> **EXERCISE GOAL**
Could you repeat exactly the lines below, from the line containing "Screen dimensions: 414x736" through the last one, both included, while leaving out any pictures?

> **RECORDS FOR THE EXERCISE**
▽
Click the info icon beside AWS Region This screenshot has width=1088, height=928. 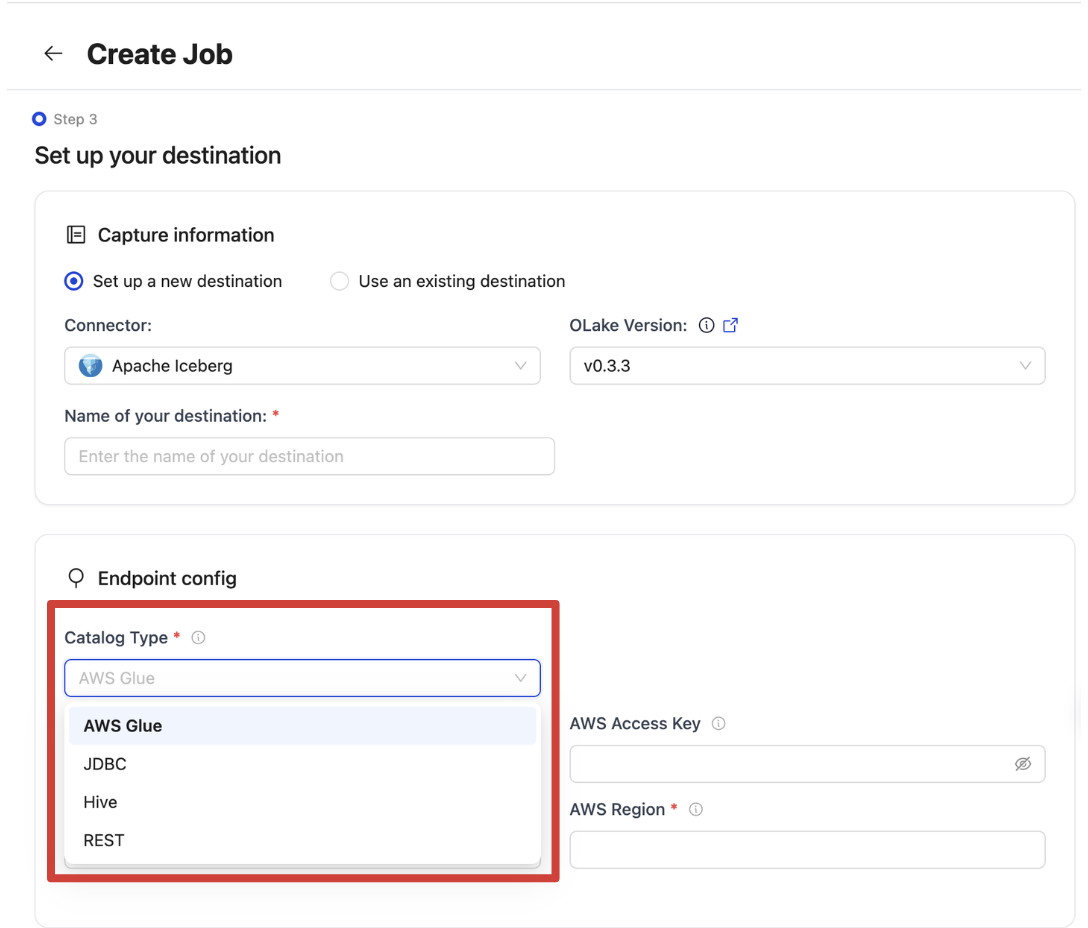pyautogui.click(x=695, y=809)
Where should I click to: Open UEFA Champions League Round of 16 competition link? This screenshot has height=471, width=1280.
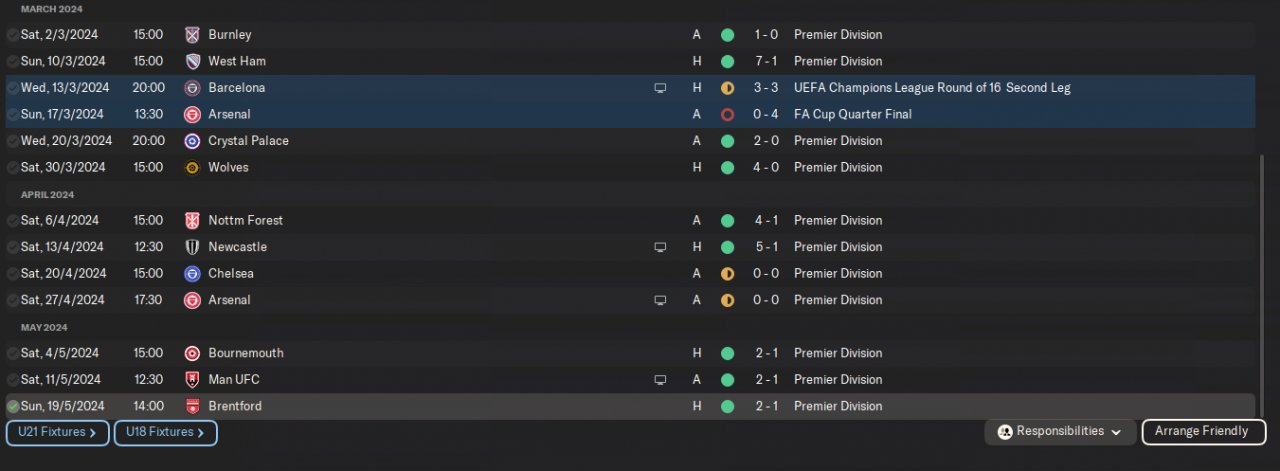click(x=931, y=88)
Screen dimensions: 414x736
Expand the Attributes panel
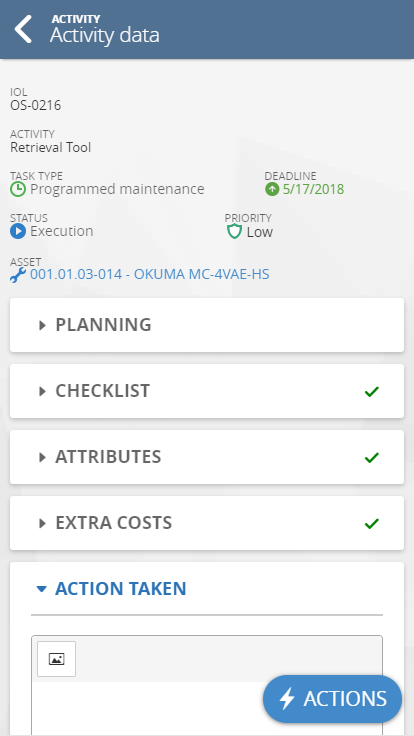207,457
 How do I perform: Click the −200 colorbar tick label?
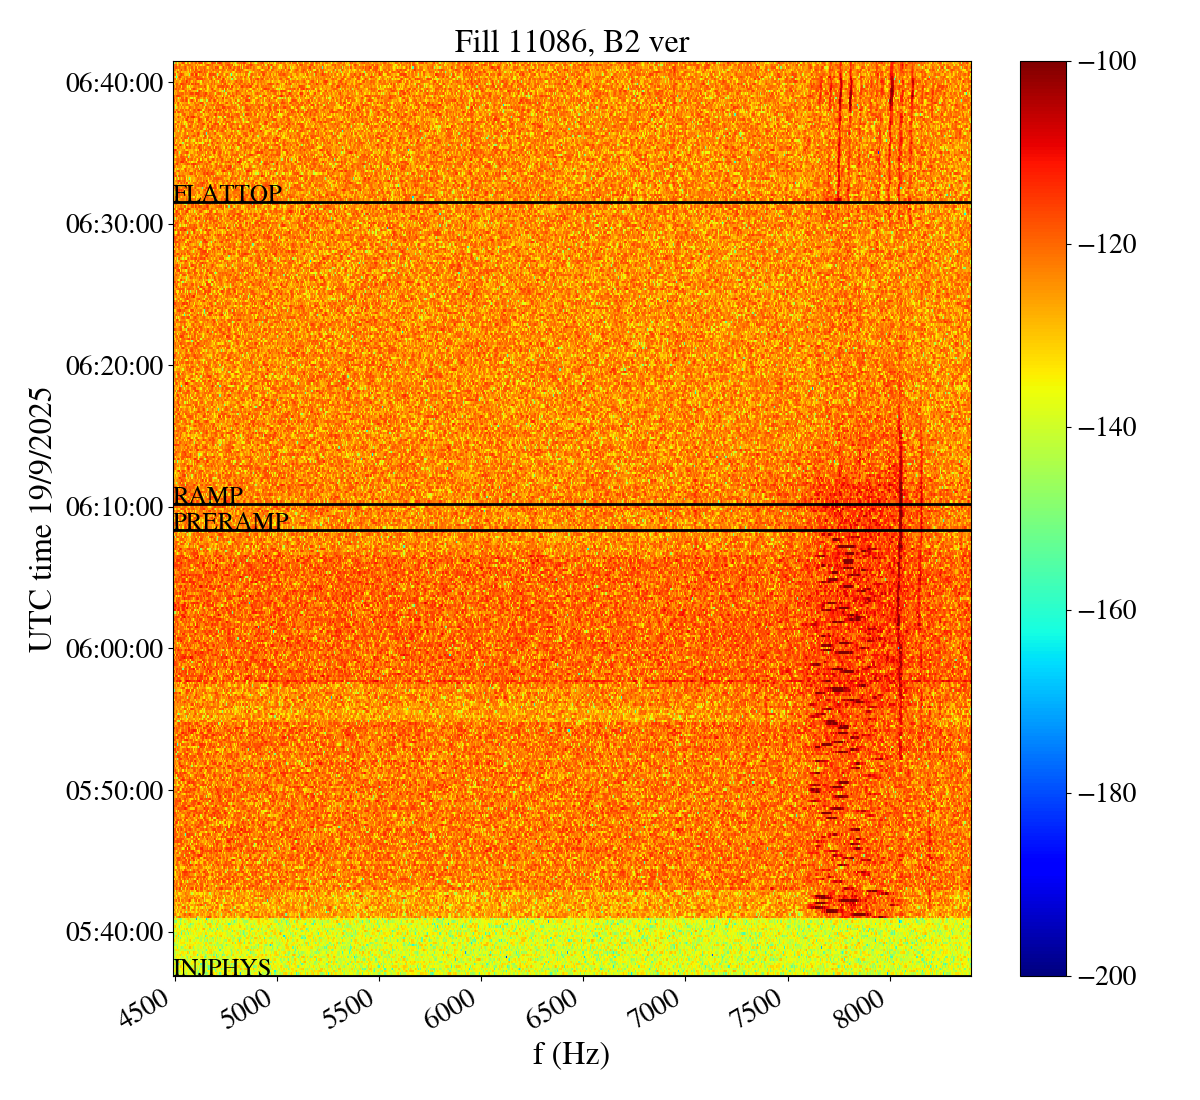click(1107, 976)
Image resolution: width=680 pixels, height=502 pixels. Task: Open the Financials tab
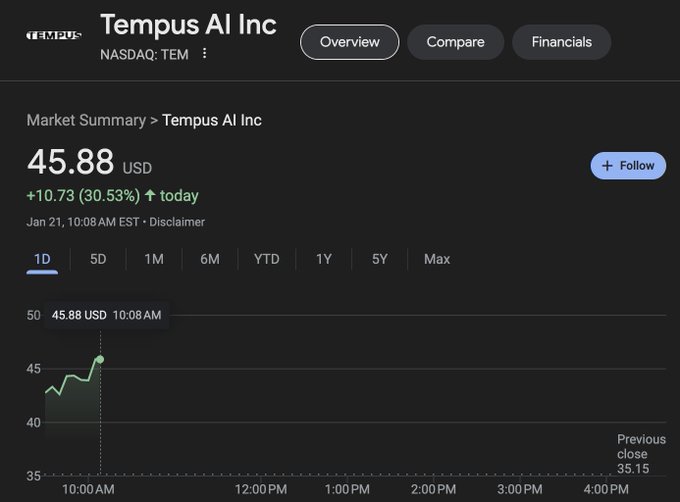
△
> **ANSWER SECTION**
Screen dimensions: 414x736
Expand the Attributes panel
207,457
 How do I perform: Click the −200 colorbar tick label?
click(1107, 976)
Image resolution: width=680 pixels, height=502 pixels. Task: Open the Financials tab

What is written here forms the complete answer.